Per rispondere a questa domanda bisogna fare una riflessione sulle sanzioni e sulle penali in vigore nei diversi paesi europei per fronteggiare questi episodi. In Germania si adotta lo stesso sistema italiano, per cui le sanzioni per non avere avvisato immediatamente le autorità sanitarie pericolo per la salute umana sono solo amministrative.
Se il problema diossina fosse accaduto in Italia (D.lgs 190/05) la sanzione da pagare varierebbe da 2.000 a 12.000 euro, con l’eventuale aggravante dovuta al mancato ritiro del prodotto pericoloso dal mercato, che comporta l’esborso di una seconda multa da 3.000 a 18.000 euro.
Va altresì precisato che seguire le procedure corrette, ovvero comunicare il pericolo alle autorità sanitarie e poi adottare il di ritiro e/o il richiamo immediato del prodotto, comporta spese molto più elevate per l’azienda rispetto alla sanzione. C’è da considerare che nei casi gravi come questo, l’autorità sanitaria blocca o limita la produzione per un certo periodo danneggiando così gravemente il business aziendale. Temendo un provvedimento del genere le imprese irresponsabili tendono a non rispettare la normativa e preferiscono rischiare l’eventuale sanzione quando si viene scoperti.
Il risultato finale è disastroso, perchè la crisi causata da questo comportamento irresponsabile colpisce il settore agricolo con danni rilevanti per tutti gli ignari allevatori che hanno usato il mangime contaminato. Solo in Germania sono state chiuse 4700 aziende agricole che adesso sono state ridotte a 558. Se l’industria produttrice di grassi animali avesse rispettato le norme avvisando per tempo le autorità sanitarie e adottando le misure di intervento previste dal regolamento sulla tracciabilità, il danno sarebbe stato molto limitato e facilmente circoscrivibile.
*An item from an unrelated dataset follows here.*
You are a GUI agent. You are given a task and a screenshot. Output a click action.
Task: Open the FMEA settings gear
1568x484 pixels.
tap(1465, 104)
Alla luce di altri casi analoghi avvenuti negli ultimi anni, forse sarebbe opportuno avviare una riflessione sul sistema sanzionatorio poco idoneo a favorire l’emersione dei casi di pericolo per la salute. Forse bisognerebbe introdurre delle specifiche sanzioni penali per chi non rispetta le norme e cominciare a pensare a un approfondimento europeo sull’efficacia e sul potere deterrente delle sanzioni applicate nei diversi Stati membri.